林翠翠被抓,彭蘇蘇自殺後,孟家搬出大院。
當時他也一度懷疑過,時間有些太過巧合,可那時候孟大爺對大院裏的人說,住在大院會更加睹物思人,鬱結於心。他才打消了懷疑。
他還記得,他離開的前一天,孟大爺把自己叫去了家裏。
那天,孟南城喝了點酒,也給江鐸言倒了一杯。
孟南城說:“小鐸,我是實打實的苦出身,一路摸爬滾打到今天這位置的,我懂你帶兵出去的不易,你孟阿姨從十幾歲就跟著我,吃了一輩子的苦,沒想到……”

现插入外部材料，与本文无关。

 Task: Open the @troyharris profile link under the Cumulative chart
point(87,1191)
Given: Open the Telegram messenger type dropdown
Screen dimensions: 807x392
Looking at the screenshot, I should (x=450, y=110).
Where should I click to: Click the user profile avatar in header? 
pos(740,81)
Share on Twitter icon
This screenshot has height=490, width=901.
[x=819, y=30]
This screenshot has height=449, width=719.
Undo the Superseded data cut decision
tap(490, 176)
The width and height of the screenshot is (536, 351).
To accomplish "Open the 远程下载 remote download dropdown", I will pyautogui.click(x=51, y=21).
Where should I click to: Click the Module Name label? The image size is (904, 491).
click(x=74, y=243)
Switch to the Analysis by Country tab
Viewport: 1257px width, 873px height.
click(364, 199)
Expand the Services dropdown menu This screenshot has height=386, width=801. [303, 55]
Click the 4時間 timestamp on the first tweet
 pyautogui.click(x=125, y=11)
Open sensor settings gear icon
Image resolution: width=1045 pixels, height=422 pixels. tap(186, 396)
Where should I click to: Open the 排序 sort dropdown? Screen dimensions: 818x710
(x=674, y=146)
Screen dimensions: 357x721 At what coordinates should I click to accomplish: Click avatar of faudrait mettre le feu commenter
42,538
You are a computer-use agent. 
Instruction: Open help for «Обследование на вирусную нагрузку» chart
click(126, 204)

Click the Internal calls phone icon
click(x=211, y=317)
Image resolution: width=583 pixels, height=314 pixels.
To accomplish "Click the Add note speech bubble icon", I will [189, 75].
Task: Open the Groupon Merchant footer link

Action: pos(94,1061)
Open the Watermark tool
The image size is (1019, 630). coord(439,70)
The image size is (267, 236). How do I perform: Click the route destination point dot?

因為他知道孟大爺是經曆過大風大浪的人,可那天,他卻像個孩子一樣,哭的特別傷心……
孟阿姨去世的時候,江鐸言正深入敵後,並沒能見證具體情況,隻能低垂著頭,不知道該說些什麽。
孟南城落了淚,聲音滄桑:“小澤,在這裏,我到處都能見到你阿姨。這棟房子、那片操場、門口大樹下、馬路對麵的公交站……
不管走到哪裏,我分明都能看到她,卻又……真的見不到了,你也結婚了,應該會明白那種感受。我離開,是為了自己能喘口氣……”
如今,他依然記得孟南城夫妻對他們兄弟倆的諸多照顧,他根本無法想象,孟南城會是在背後……要他命的人。
他心態有些崩,凝著林悠悠的眸光晦澀:“悠悠,他會是我們背後的黑手嗎?”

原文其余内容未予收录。